LONDON: Stocks continued their relentless march higher on Wednesday as investors shrugged off the protracted uncertainty surrounding Greece’s debt negotiations with its creditors, pinning their hopes that a deal will be reached by the end of the week.
The Greek government said it would request a loan extension from its creditors on Wednesday, expected to be for up to six months with conditions yet to be negotiated, and the European Central Bank will announce it won’t cut off emergency funding for Greek banks, a source told Reuters.
Europe’s main bourses followed Asia and Wall Street higher.
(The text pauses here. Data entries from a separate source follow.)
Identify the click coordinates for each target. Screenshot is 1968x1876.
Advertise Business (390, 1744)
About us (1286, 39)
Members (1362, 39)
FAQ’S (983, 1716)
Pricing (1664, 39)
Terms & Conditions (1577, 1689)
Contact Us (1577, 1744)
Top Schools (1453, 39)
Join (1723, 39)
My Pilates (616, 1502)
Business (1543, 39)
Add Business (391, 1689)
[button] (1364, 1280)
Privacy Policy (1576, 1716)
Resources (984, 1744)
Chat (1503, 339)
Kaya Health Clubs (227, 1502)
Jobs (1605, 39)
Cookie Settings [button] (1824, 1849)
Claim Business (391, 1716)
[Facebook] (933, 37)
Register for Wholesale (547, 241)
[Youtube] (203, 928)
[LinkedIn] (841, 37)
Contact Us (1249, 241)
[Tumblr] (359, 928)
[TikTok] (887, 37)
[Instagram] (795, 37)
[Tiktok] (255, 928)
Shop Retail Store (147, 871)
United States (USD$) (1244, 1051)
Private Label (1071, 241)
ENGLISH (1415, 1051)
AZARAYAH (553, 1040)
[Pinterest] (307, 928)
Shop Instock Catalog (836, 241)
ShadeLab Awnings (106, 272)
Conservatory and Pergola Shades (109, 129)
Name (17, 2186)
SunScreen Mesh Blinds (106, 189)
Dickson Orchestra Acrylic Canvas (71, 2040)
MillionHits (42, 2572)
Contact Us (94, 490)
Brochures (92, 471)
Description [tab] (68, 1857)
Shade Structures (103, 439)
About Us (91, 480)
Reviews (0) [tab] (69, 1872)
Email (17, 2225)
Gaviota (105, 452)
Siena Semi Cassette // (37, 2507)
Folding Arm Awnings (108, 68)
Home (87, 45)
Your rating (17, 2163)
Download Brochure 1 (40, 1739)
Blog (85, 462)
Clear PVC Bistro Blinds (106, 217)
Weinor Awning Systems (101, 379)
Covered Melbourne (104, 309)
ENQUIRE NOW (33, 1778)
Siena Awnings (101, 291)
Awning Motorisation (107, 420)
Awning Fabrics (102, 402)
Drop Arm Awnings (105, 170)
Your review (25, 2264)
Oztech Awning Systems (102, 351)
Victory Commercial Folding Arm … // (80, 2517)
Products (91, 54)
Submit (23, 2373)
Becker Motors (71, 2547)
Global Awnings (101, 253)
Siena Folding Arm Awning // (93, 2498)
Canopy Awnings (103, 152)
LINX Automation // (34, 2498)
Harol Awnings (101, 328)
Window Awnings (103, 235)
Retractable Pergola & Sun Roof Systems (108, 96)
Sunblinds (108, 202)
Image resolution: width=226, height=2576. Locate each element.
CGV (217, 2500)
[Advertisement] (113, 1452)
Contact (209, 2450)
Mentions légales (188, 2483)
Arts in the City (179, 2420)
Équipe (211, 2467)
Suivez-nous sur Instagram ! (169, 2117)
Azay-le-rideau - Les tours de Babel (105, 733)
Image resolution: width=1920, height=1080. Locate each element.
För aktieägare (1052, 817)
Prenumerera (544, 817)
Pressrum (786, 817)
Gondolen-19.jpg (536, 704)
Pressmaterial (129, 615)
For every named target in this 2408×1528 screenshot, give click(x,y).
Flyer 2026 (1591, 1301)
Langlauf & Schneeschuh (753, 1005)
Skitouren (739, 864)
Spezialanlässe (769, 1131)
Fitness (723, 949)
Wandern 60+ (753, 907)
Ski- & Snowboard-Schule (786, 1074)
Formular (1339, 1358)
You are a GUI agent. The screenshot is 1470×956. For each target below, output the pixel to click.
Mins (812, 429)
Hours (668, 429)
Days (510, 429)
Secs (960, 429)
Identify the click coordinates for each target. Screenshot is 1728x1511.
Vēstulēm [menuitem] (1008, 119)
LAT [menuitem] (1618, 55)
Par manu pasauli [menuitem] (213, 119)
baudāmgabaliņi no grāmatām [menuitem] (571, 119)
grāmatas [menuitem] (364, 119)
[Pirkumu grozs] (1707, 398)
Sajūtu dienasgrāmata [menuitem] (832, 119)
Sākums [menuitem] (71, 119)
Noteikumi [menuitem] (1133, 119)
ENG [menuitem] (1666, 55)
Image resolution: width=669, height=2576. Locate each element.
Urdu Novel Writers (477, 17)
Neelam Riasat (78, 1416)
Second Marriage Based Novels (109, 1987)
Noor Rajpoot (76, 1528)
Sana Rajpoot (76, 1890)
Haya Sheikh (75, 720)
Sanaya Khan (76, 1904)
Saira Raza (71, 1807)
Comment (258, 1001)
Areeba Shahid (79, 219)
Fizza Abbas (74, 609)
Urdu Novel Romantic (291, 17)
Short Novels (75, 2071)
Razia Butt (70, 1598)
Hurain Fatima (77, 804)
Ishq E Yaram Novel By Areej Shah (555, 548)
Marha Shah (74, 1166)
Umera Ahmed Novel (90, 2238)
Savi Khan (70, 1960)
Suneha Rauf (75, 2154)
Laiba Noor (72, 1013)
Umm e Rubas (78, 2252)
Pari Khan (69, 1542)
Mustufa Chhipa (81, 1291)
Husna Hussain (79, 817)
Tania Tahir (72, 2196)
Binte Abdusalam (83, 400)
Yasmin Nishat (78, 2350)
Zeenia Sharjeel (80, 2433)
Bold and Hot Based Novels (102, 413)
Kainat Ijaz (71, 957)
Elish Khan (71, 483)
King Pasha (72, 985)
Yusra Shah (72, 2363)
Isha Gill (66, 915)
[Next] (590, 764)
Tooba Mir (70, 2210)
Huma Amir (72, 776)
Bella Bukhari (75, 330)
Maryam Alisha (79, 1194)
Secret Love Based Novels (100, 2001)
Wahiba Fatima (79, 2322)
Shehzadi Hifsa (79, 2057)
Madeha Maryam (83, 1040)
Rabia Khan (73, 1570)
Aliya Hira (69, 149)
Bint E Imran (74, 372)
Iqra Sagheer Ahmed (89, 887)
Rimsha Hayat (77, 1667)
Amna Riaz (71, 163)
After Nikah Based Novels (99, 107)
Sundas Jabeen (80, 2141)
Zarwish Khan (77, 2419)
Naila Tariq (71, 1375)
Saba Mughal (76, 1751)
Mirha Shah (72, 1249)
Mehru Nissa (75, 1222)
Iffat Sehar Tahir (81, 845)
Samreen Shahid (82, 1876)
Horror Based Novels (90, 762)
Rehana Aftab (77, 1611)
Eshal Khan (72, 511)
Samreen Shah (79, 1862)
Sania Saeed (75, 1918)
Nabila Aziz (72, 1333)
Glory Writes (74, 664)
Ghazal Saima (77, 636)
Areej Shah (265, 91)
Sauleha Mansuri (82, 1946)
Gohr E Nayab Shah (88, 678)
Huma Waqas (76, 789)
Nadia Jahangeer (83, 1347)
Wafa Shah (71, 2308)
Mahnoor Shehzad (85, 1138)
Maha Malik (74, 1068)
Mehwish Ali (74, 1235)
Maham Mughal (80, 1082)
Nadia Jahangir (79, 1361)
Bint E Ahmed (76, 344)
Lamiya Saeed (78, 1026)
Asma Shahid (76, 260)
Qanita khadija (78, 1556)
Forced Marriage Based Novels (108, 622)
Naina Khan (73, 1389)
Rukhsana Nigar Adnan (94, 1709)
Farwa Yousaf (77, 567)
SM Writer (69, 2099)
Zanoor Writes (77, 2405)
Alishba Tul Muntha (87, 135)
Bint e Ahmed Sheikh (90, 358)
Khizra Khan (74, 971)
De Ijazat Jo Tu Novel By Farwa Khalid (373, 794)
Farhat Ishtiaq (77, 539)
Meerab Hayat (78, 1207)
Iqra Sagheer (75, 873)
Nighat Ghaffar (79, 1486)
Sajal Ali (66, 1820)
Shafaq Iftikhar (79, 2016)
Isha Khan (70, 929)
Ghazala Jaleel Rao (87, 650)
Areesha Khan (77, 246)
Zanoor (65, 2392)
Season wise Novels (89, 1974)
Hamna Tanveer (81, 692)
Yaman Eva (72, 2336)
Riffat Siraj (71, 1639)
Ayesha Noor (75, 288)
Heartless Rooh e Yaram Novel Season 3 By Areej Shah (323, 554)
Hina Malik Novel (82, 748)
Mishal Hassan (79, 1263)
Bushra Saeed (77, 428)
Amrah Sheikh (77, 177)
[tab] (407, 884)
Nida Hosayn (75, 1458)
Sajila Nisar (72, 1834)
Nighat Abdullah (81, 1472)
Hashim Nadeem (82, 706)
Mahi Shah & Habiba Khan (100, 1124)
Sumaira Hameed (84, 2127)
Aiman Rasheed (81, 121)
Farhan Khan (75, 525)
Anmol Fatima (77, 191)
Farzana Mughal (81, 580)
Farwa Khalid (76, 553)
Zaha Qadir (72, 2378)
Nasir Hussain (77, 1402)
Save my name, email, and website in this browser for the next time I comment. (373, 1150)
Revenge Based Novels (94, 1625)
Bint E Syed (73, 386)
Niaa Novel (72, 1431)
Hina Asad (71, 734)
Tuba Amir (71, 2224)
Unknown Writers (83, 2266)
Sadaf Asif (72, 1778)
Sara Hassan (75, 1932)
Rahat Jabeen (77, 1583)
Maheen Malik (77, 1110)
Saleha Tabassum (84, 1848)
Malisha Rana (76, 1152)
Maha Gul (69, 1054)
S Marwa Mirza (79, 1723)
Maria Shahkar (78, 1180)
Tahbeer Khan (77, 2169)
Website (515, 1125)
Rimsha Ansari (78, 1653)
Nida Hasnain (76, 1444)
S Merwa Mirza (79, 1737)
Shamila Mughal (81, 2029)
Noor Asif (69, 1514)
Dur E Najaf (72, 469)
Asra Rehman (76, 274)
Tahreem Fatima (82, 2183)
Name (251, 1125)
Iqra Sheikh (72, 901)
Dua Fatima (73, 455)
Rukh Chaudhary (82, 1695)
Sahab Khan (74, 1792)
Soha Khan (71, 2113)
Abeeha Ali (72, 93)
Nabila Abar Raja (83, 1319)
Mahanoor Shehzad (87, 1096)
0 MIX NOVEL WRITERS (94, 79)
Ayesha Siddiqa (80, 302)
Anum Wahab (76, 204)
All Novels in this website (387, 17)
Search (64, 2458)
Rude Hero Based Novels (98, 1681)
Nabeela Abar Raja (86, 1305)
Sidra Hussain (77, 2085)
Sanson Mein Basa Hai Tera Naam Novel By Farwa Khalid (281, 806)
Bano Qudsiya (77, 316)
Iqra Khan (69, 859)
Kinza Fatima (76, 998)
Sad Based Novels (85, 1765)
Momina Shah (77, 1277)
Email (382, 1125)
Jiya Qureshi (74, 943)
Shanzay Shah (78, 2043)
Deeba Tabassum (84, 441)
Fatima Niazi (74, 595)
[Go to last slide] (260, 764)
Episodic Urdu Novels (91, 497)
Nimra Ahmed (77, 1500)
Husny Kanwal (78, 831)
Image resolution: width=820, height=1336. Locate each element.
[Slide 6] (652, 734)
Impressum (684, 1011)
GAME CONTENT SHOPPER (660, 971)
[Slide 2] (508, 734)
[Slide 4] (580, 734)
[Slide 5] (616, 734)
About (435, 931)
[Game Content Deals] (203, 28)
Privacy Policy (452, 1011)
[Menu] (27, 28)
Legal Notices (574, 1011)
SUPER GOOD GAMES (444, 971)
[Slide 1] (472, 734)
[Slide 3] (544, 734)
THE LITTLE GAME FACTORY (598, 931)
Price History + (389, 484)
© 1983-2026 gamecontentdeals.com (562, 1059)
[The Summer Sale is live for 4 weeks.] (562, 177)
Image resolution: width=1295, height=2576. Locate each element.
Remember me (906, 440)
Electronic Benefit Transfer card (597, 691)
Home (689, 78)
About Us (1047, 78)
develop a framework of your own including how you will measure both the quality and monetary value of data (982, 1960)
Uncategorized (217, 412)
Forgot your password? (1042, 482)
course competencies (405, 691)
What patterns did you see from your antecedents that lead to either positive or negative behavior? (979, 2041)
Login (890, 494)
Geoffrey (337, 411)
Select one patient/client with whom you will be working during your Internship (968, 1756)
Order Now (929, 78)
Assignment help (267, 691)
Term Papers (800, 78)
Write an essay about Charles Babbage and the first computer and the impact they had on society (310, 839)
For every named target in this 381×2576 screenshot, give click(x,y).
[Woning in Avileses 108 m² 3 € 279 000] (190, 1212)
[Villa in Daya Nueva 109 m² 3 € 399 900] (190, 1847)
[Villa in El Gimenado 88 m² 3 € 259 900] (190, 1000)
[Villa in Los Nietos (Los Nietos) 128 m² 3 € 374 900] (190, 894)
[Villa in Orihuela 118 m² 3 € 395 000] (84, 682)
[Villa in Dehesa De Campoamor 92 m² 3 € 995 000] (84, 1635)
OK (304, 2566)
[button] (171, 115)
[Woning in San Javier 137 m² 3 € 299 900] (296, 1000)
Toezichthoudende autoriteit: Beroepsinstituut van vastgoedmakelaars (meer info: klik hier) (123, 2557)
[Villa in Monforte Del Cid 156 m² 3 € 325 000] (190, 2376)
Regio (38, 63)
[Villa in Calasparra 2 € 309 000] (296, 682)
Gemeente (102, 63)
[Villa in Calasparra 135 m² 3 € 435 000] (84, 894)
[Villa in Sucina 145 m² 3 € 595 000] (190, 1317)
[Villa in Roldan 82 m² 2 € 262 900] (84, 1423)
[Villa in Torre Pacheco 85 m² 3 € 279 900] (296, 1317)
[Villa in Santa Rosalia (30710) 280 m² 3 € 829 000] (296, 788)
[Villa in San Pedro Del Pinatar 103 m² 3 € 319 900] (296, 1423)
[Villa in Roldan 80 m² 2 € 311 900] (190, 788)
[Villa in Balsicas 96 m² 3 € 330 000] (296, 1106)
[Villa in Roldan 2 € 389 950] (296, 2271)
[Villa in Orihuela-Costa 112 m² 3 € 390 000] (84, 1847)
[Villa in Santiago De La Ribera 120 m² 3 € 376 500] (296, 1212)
In early trade the FTSEuroFirst 300 index of leading
European shares was up 0.5 percent at a fresh seven year high of 1,511 points, and Britain’s FTSE 100 rose 0.3 percent to 6,921 points, its highest since January 2000.
“The tone between Greece and other European partners (is) less harsh but an agreement is still far from being reached.
We still expect an agreement will be reached before the end of February, but we also see room for volatility until that time,”
BNP Paribas said on Wednesday.
France’s CAC 40 share index and Germany’s DAX both rose 0.4 percent, while Greek stocks clawed back some of this week’s losses to trade 3 percent higher.
European financials were among the biggest gainers, up 1.7 percent.
Earlier in Asia, MSCI’s broadest index of Asia Pacific shares outside Japan rose 0.2 percent. The region’s outstanding performers included Indonesian stocks, which hit a record high a day after the country’s central bank cut interest rates just three months after hiking them.
Japan’s Nikkei rose 0.9 percent to its highest since July 2007.
There was little reaction to the Bank of Japan’s well anticipated decision to stand pat on monetary policy and maintain its massive stimulus.
U.S. shares are called to open slightly higher, building on Tuesday’s gains that pushed the S&P 500 to another record high.